◆ **Exercise instructions**: Where the records below show a line containing "The height and width of the screenshot is (800, 1200).", start copying; end with the line containing "This screenshot has width=2491, height=1484.", and copy it too.

Stored records
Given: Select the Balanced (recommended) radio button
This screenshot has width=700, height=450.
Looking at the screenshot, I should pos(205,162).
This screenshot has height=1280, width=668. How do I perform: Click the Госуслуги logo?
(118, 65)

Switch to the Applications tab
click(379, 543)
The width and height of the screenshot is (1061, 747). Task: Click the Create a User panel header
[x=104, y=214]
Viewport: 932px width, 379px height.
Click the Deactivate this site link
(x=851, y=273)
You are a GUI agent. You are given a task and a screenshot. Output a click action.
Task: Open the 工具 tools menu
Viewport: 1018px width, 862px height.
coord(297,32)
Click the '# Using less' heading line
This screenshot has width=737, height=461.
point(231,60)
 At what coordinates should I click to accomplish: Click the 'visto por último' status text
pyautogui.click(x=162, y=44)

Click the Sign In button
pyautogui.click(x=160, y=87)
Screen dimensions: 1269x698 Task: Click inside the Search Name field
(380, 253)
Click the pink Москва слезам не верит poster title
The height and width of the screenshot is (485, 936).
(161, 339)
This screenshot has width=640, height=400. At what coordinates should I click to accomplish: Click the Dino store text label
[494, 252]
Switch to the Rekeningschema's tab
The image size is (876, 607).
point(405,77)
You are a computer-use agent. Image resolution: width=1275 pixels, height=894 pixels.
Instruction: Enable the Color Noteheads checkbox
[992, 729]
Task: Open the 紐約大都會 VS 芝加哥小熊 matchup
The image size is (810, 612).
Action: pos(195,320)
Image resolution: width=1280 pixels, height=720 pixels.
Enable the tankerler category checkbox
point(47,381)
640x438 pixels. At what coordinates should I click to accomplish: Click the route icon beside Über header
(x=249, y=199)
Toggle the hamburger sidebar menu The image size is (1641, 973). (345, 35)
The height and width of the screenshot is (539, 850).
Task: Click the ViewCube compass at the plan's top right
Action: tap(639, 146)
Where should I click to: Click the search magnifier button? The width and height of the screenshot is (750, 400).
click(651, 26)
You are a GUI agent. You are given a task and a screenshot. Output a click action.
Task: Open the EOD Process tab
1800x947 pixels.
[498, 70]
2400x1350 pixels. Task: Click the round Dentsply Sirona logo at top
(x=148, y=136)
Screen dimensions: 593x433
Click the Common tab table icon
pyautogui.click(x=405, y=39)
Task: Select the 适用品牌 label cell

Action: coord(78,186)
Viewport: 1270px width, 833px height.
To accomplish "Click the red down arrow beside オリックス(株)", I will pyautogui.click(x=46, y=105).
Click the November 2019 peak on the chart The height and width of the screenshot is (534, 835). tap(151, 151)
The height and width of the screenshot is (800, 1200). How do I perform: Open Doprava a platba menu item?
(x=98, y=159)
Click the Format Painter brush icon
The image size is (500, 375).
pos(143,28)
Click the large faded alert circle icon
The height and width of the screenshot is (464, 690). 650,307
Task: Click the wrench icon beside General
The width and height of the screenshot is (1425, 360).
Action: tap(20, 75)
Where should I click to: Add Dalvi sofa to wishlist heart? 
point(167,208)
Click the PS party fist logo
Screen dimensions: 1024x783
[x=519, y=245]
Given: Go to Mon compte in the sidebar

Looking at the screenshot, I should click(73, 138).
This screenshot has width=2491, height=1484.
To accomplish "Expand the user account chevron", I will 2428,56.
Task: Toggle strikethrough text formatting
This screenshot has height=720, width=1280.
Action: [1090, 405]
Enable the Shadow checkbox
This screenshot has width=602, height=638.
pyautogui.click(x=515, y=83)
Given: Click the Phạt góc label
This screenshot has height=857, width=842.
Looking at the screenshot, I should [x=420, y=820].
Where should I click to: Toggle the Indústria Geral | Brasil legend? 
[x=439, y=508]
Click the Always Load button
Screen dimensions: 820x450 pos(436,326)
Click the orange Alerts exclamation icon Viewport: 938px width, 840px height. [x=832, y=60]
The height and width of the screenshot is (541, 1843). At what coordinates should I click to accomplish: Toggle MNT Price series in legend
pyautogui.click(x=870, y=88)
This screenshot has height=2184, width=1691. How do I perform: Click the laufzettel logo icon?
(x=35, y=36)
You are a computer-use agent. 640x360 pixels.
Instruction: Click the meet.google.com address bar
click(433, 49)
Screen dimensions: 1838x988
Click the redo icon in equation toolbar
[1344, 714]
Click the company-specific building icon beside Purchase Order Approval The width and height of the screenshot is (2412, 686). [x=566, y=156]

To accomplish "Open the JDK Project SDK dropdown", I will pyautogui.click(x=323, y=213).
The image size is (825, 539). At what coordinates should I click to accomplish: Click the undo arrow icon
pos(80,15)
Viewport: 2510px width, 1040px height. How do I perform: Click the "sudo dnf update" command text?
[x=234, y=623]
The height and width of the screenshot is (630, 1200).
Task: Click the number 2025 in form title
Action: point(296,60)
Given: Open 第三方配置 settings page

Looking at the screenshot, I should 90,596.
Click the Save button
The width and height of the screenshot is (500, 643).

◆ **Output**:
The height and width of the screenshot is (800, 1200). How do I perform: Open Doprava a platba menu item?
(x=98, y=159)
Click the Format Painter brush icon
The image size is (500, 375).
pos(143,28)
Click the large faded alert circle icon
The height and width of the screenshot is (464, 690). 650,307
Task: Click the wrench icon beside General
The width and height of the screenshot is (1425, 360).
Action: tap(20, 75)
Where should I click to: Add Dalvi sofa to wishlist heart? 
point(167,208)
Click the PS party fist logo
Screen dimensions: 1024x783
[x=519, y=245]
Given: Go to Mon compte in the sidebar

Looking at the screenshot, I should click(73, 138).
This screenshot has width=2491, height=1484.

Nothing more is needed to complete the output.